Task instructions ::
Set down the entries again word for word, without any of the images.

[Recorded data]
BEGIN
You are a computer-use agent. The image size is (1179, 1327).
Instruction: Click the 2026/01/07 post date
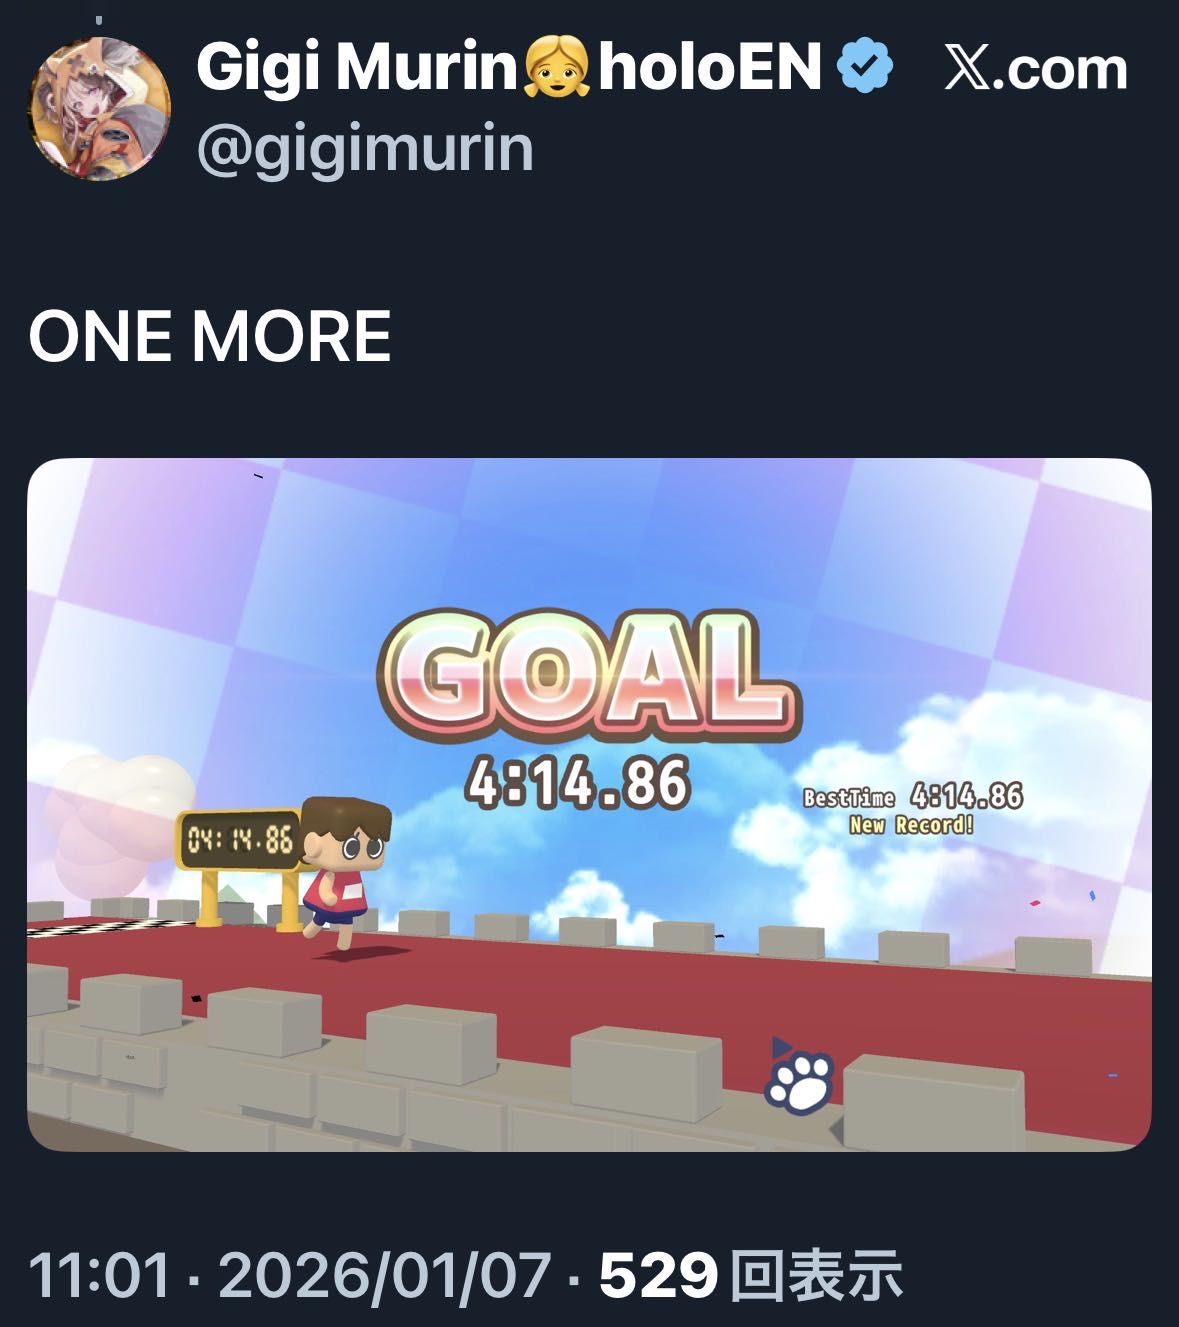click(385, 1276)
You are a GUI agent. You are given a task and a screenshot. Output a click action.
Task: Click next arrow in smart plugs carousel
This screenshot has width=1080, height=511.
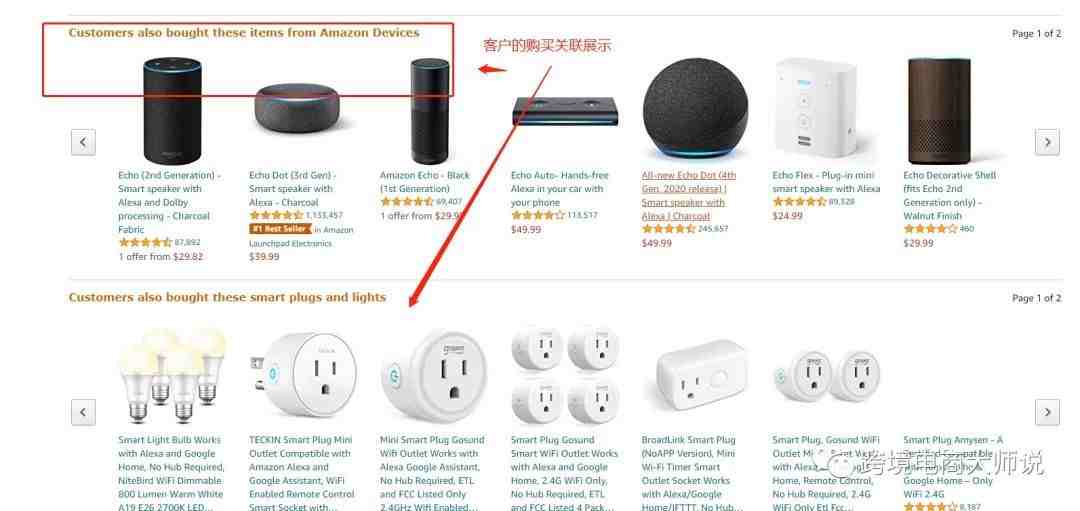click(1047, 413)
END
Written response ::
You are a computer-use agent. The image size is (1179, 1327).
Instruction: Click the 2026/01/07 post date
click(385, 1276)
You are a GUI agent. You are given a task and a screenshot. Output a click action.
Task: Click next arrow in smart plugs carousel
This screenshot has width=1080, height=511.
click(1047, 413)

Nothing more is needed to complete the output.